La película empieza. Está bonito el arranque de la película porque sale Nueva York hecho en cartón de colores y la cámara se mete por las ventanas para ver cómo folla la gente. Luego se acaba lo del cartón y la película de carne y hueso es muy mala.

Salen muchas pollas. Son pollas grandes con dueño muy guapos. También hay una sexóloga asiática que se pasa toda la película metiéndose cosas por el coño.

Esta película gustó mucho en Cannes.

Odio al protagonista. No dejo de resoplar cada vez que sale su cara y cada vez que se filma con su cámara de vídeo porque se quiere suicidar y su novio no lo sabe. Luego sale la sexóloga que no deja de meterse cosas por el coño y me animo un poco. Pero enseguida el tipo que se quiere suicidar vuelve a las andadas. Llora que da asco. No dejo de mirar la hora en mi teléfono móvil.

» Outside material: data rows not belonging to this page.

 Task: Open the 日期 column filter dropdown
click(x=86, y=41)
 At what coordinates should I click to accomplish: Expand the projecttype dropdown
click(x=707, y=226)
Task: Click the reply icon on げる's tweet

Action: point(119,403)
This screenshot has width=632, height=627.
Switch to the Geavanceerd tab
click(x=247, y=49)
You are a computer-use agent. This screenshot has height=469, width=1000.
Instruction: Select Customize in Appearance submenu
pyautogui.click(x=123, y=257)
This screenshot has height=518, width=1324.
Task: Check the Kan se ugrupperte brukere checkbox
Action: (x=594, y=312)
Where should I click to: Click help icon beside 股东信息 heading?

La película se ha terminado con que todos son felices y encuentran el amor. Yo ya he dicho que es mala.

Salgo. Camino por Martín de los Heros. Debajo del andamio, que tiene un hueco para que pasen los peatones, hay un mendigo barbudo con un tetrabrick de Cumbres de Gredos al lado, abierto. Paso por Plaza de España. Empieza a llover. Me pongo la capucha de mi cazadora y me da mucha pena que se me moje Peter Sloterdijk. Trato de meter a Peter en la bolsa de la Fnac, pero no cabe.

Subo la Gran Vía. Paso por la plaza de Callao. En el cine de la plaza hay dos mendigos besándose. Bajo Preciados. En el Corte Inglés venden el último premio Nadal a 19 euros. Sol.

Llueve.

Hay un autobús para donar sangre. Pienso en donar un poco de sangre. No.
Plaza de Benavente. Espero mi autobús. No viene. Miro el teatro que hay enfrente. Digo en voz alta: “No me lo puedo creer”.

Lo cierto es que no sé cómo se llamaba el teatro antes. Ahora la palabra teatro aparece con diéresis sobre la A. Así: Teätro. Y es que el teatro se llama ahora: Teatro Häagen Dazs.